Mumbai: Helping a mother-in-law and daughter-in-law understand that this is no time for 'saas-bahu' strife but a period of adjustment, used to be a tough task even in the pre-lockdown era. But this is exactly what more than 500 volunteers, professional counsellors and 20 doctors doing, smiling as they do so.
On an average, these volunteers answer around six calls an hour, which works out to roughly 150 calls a day. The calls range from family disputes to anxiety and stress brought on by the abruptly announced 21-day lockdown, compelling many to be thrown into the company of those they can barely tolerate, for days on end.

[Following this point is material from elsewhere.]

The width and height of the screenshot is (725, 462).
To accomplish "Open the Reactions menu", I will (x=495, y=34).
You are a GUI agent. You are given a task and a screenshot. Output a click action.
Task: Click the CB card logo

The volunteers respond to calls on 18001210980, a toll-free helpline set up by an NGO, the Wellbeing Volunteers United (WVU), in collaboration with the Maharashtra State Commission for Women (MSCW).

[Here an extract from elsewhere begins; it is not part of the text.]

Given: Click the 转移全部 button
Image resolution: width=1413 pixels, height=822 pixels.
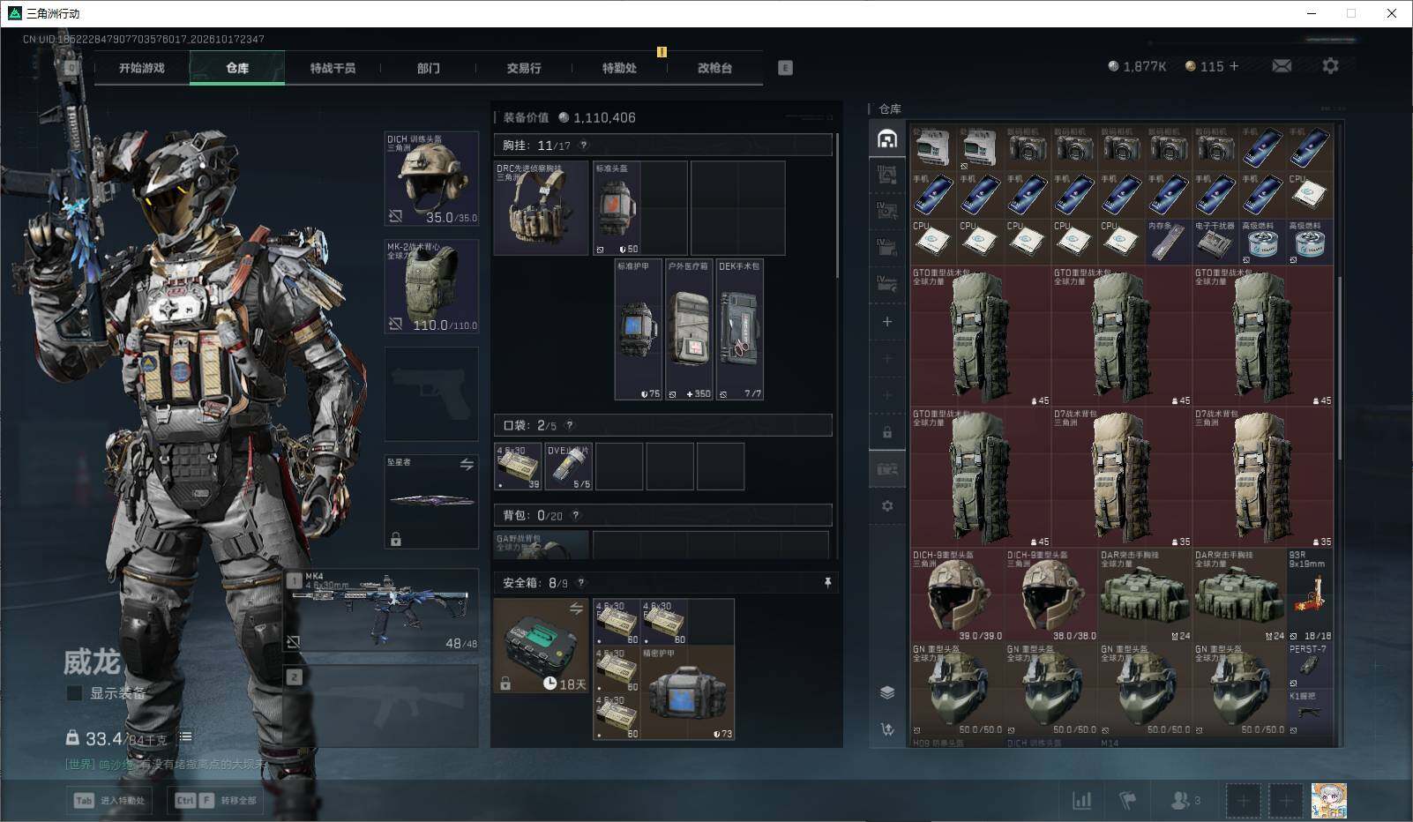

According to Aastha Luthra, member secretary, MSCW, the phone has been practically ringing off the hook daily, since it was set up one week ago. "It's been only a week since we floated this helpline number and the response is huge," said Luthra.

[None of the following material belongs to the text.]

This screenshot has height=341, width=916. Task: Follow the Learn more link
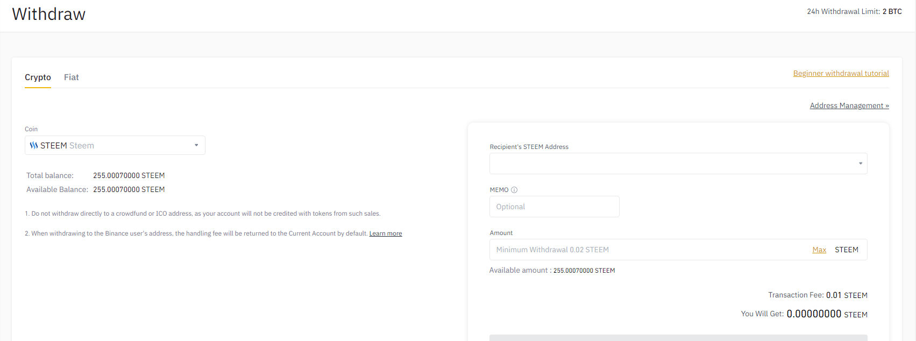click(386, 233)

"We get calls from people stressed due to the lockdown. There are also some who are suffering from anxiety. Then there are calls about domestic violence and child abuse," Luthra said, adding that in the latter cases, the NGO takes the help of police.
The number was initially made available for Maharashtra but news of its existence went viral on social media and people began calling from across the country.
"Initially, we offered help only in Hindi, English, Marathi and Gujarati. But then we started getting calls from Punjab and the southern states. So now, we have added even Punjabi and Tamil to our repertoire, so that callers can speak in their mother tongue," said Kinshuk Hora, 52, a Delhi resident, who is overseeing the process.
"When someone calls, they are initially connected to our trained counsellor, who is not a professional. If the counsellor feels the caller needs professional help, they connect the caller to the professional counsellors on our panel," Hora said.
"And if the professionals think the caller needs to be referred to a doctor, we can help with that too, as we have some 20 of them on our panel," Hora added.
However, said Hora, they do not offer solutions to the callers. "We are not a corona helpline or those offering solutions to the problems of callers. We just speak to them and make them understand what the problem is and help them work out a solution," he said.
"For instance, we get domestic dispute calls. We explain the situation prevailing outside and help them find a solution amicably," Hora added.
The physically lockdown also has had a considerable psychological impact on many who have been cooped in for so many days.